Players install nothing. Both scripts run only on the DM's browser. D&D Beyond's Game Log WebSocket delivers every player's roll to the DM's campaign page anyway — the script just taps into that. Most players use D&D Beyond from their phones; asking them to install a browser extension was not going to happen.
The second script (beyond20.js) exists for one specific reason: rolling initiative for Goblins. Beyond20 has a convenient roll button on monster stat blocks. D&D Beyond's native UI doesn't offer the same convenience mid-combat. Rather than using the deck or the web UI dice roller for that one case, it was easier to also intercept Beyond20 events. This is laziness dressed up as a feature.
Why does the Discord bot pipe audio through FFmpeg?
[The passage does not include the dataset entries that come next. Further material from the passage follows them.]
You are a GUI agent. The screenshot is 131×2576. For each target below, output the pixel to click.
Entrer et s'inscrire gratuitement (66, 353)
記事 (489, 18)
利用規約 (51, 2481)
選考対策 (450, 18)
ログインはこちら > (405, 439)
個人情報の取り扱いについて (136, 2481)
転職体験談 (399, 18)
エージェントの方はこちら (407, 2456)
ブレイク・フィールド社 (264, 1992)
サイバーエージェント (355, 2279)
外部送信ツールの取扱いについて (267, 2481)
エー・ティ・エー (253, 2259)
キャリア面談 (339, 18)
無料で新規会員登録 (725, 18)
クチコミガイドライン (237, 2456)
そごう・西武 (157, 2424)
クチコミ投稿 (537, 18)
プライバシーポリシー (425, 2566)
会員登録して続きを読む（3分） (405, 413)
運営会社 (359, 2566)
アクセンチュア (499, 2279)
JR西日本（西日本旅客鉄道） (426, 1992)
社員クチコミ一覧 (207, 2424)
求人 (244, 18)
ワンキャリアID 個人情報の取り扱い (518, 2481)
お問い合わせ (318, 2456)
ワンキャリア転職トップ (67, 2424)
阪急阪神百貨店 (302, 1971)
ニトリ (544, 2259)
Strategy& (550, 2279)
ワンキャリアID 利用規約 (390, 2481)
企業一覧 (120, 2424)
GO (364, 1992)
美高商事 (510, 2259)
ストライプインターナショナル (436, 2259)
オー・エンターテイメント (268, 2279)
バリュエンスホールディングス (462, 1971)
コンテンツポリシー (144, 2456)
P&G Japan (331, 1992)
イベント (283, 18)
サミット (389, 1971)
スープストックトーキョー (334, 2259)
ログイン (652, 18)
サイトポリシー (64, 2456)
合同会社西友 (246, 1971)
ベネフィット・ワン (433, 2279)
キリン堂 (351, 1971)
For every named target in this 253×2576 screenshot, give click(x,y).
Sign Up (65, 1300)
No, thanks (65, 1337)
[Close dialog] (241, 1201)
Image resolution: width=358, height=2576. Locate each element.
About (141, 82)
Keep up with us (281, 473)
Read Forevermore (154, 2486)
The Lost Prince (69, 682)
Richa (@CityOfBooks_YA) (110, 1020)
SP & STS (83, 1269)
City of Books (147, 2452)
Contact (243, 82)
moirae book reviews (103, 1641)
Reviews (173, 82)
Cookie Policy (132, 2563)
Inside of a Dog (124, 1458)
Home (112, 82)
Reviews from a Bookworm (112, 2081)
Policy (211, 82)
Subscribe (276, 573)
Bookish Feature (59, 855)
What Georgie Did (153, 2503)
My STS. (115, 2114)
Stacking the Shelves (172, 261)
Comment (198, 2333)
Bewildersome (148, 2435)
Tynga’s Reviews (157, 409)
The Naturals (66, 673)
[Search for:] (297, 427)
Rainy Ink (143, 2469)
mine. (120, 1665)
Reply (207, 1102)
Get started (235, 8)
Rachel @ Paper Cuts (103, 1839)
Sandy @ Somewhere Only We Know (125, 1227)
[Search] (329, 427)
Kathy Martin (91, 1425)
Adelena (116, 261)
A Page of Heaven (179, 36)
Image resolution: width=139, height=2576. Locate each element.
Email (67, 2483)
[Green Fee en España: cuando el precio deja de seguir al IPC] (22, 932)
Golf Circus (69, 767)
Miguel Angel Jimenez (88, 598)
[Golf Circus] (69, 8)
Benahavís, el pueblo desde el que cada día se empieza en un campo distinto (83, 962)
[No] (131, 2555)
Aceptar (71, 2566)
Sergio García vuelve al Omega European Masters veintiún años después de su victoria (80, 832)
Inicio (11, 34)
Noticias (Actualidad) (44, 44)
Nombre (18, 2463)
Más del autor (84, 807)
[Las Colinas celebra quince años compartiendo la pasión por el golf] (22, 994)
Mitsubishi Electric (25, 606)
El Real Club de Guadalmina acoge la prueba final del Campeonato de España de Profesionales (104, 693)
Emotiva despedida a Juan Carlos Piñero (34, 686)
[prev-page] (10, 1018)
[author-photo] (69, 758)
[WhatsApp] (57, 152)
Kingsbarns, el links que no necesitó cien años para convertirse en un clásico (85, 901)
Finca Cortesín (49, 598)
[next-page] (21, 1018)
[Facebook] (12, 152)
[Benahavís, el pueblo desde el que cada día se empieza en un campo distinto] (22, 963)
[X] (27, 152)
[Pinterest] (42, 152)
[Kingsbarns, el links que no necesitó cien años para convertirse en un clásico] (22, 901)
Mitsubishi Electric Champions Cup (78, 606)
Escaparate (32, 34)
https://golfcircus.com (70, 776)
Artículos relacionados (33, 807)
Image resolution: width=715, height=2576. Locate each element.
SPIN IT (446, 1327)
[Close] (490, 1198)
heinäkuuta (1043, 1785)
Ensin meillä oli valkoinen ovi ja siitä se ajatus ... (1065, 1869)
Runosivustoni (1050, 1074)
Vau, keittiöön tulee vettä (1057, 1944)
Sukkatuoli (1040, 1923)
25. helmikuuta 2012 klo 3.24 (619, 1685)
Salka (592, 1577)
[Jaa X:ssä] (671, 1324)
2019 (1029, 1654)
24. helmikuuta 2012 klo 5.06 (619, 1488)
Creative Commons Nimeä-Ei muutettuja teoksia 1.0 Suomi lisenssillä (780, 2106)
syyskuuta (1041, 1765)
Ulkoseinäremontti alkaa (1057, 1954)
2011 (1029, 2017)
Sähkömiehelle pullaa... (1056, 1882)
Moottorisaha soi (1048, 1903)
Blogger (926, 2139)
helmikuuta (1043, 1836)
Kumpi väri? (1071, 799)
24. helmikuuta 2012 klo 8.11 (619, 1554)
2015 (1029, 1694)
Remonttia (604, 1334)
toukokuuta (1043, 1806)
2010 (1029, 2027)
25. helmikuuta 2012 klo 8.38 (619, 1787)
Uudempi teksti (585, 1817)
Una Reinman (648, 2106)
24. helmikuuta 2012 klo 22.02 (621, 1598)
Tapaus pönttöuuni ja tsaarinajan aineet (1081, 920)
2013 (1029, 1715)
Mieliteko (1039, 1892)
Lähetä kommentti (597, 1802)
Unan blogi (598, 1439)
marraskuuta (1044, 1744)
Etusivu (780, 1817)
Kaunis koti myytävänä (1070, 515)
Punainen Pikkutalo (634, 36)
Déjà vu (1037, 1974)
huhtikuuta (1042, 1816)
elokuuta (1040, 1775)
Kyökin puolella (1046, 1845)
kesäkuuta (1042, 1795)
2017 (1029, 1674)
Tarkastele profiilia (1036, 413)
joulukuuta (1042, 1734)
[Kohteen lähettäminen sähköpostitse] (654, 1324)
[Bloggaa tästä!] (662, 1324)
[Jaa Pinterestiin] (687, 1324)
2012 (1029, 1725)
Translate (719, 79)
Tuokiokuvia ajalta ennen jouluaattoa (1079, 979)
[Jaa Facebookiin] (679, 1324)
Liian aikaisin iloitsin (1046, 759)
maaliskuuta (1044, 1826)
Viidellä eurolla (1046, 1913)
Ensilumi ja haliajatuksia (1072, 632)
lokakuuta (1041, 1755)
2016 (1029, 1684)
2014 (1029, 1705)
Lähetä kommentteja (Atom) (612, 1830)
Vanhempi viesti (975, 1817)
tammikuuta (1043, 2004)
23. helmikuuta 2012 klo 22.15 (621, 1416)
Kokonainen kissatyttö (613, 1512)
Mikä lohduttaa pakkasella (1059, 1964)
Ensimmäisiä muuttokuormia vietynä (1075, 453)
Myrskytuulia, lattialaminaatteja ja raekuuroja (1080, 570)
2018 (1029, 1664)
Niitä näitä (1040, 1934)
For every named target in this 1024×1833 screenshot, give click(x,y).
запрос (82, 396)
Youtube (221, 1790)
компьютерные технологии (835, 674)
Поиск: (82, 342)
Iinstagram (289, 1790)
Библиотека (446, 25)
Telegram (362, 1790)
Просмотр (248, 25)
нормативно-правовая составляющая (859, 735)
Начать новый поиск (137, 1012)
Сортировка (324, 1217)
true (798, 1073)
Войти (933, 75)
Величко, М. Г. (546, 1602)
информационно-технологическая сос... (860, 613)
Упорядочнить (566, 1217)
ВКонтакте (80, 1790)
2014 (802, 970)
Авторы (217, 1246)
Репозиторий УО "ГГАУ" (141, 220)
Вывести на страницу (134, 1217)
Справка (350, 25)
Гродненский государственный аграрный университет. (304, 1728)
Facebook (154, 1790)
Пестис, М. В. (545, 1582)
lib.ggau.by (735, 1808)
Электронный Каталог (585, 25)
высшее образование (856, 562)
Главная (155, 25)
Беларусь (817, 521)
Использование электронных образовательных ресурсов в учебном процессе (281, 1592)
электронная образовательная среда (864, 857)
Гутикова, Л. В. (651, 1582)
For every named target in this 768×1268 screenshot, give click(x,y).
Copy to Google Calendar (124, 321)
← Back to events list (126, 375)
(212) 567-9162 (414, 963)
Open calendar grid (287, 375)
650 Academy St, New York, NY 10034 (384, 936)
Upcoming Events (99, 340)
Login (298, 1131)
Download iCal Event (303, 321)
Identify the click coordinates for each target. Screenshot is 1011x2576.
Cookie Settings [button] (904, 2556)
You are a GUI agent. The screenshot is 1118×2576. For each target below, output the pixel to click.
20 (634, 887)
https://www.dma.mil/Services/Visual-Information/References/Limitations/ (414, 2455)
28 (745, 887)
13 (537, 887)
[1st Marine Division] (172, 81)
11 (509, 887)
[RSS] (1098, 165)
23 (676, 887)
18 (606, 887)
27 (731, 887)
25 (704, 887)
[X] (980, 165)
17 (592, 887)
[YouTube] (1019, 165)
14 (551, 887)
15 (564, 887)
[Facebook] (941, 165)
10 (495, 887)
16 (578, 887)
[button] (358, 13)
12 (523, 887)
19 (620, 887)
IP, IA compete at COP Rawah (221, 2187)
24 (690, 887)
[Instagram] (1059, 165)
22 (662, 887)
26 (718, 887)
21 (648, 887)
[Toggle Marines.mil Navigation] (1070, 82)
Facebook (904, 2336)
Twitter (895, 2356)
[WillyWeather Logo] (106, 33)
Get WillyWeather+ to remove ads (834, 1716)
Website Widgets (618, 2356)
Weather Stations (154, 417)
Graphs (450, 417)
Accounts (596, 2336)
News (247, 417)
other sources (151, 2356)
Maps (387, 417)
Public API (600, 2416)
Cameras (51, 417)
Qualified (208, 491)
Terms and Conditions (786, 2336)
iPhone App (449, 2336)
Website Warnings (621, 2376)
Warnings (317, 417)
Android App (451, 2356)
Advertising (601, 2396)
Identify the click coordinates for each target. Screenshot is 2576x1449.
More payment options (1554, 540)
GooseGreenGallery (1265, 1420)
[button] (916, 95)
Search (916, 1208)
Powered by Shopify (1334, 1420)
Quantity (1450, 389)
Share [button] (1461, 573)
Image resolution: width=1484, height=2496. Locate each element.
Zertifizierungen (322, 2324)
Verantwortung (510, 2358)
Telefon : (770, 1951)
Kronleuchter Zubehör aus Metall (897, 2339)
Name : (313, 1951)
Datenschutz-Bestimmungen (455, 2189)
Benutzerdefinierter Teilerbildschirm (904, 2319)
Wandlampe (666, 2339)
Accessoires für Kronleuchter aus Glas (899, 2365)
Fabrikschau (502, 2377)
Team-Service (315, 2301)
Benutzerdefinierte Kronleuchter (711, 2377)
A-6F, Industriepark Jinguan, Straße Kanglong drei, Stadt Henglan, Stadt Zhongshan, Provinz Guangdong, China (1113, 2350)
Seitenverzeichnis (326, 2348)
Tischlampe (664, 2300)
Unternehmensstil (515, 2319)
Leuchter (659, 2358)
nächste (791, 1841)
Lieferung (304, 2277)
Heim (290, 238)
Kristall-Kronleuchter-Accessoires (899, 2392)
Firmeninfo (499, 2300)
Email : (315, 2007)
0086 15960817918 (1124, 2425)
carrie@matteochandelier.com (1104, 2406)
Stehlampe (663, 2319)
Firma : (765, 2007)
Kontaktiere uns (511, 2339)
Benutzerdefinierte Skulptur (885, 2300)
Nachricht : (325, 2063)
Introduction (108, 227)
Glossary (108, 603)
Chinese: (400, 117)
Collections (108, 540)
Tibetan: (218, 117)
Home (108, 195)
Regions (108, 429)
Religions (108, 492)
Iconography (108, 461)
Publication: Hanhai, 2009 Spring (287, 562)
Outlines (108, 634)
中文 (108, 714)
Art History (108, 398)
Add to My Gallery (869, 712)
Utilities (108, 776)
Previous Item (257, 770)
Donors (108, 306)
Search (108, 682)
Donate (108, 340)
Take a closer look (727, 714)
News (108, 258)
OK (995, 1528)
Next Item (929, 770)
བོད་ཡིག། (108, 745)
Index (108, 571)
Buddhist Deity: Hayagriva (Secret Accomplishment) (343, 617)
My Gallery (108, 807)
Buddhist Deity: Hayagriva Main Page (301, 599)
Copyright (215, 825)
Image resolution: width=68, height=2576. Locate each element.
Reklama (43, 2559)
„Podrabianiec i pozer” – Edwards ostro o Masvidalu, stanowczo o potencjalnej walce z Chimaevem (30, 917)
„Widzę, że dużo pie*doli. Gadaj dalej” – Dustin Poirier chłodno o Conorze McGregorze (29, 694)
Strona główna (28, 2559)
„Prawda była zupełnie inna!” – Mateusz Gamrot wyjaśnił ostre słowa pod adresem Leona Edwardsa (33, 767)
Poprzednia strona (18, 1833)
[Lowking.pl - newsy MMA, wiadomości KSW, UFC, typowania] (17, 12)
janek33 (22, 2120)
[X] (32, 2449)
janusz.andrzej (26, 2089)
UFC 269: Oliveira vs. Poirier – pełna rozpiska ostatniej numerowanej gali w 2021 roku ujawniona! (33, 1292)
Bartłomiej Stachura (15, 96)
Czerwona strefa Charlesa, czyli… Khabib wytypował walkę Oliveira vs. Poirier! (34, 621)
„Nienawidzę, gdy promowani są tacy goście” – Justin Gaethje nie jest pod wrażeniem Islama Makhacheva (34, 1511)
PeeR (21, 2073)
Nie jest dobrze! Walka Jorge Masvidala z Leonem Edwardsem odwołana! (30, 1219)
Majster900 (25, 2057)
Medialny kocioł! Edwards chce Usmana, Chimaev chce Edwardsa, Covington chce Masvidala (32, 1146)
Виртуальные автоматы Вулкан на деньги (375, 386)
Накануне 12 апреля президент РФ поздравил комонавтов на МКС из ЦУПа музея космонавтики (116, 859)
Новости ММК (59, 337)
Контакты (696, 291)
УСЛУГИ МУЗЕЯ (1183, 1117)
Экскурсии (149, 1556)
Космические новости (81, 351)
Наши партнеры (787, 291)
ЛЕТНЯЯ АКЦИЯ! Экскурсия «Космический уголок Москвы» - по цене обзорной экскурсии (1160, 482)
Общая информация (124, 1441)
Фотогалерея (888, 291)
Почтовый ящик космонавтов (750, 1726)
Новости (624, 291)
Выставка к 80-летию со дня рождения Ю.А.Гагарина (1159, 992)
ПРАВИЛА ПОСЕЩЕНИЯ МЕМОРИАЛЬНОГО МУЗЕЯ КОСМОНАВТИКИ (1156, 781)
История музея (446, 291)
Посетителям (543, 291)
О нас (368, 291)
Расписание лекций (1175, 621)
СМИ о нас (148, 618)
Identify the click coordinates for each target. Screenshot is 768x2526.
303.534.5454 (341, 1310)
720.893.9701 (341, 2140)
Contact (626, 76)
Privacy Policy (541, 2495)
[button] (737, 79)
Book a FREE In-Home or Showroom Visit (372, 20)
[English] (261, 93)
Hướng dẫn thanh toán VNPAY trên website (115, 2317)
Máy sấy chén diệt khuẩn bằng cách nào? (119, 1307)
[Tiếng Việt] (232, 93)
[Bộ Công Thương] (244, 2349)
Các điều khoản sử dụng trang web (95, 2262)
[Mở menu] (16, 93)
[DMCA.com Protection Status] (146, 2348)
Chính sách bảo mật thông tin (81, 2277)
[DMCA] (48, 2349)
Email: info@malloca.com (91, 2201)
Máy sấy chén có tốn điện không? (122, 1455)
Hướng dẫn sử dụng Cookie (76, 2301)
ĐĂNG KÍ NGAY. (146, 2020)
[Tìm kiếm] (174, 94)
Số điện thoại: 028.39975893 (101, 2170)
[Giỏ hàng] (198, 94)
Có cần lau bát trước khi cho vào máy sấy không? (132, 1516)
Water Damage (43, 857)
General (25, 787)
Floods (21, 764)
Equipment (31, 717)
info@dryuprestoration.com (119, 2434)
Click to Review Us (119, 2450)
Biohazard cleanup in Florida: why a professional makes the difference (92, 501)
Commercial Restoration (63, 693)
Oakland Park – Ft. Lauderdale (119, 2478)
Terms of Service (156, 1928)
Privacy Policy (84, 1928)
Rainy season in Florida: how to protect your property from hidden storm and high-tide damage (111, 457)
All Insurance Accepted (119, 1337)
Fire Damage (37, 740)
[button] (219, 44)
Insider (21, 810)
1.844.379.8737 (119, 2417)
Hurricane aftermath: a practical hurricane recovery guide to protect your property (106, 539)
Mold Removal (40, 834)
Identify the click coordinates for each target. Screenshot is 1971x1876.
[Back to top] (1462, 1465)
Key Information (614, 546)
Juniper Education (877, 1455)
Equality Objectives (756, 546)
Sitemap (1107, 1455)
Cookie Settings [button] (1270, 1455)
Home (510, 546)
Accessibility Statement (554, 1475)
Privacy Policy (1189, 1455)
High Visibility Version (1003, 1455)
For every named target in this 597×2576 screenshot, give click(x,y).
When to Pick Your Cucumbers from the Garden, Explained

So that Voicemod sound effects and background music play for everyone in the voice channel, not just people watching the stream. The DM's immersive sound design is non-negotiable. Also DirectShow was the available option on Windows and this project was not going to get simpler now.
Is this overengineered?
Yes. Every component is cleanly scoped, the protocol is well-documented, the reconnection logic is solid, and the state replay on connection is genuinely useful. It is overengineered in the same way a well-maintained vintage car is overengineered: it works, it's loved, and it was definitely more effort than taking the bus.
Can I use this for my own D&D campaign?
The player roster is currently hardcoded in the overlay. The WebSocket server is shared. The Stream Deck plugin UUID belongs to the developer. You would need to fork and reconfigure several things. This is considered a personal project and not a product. You have been warned.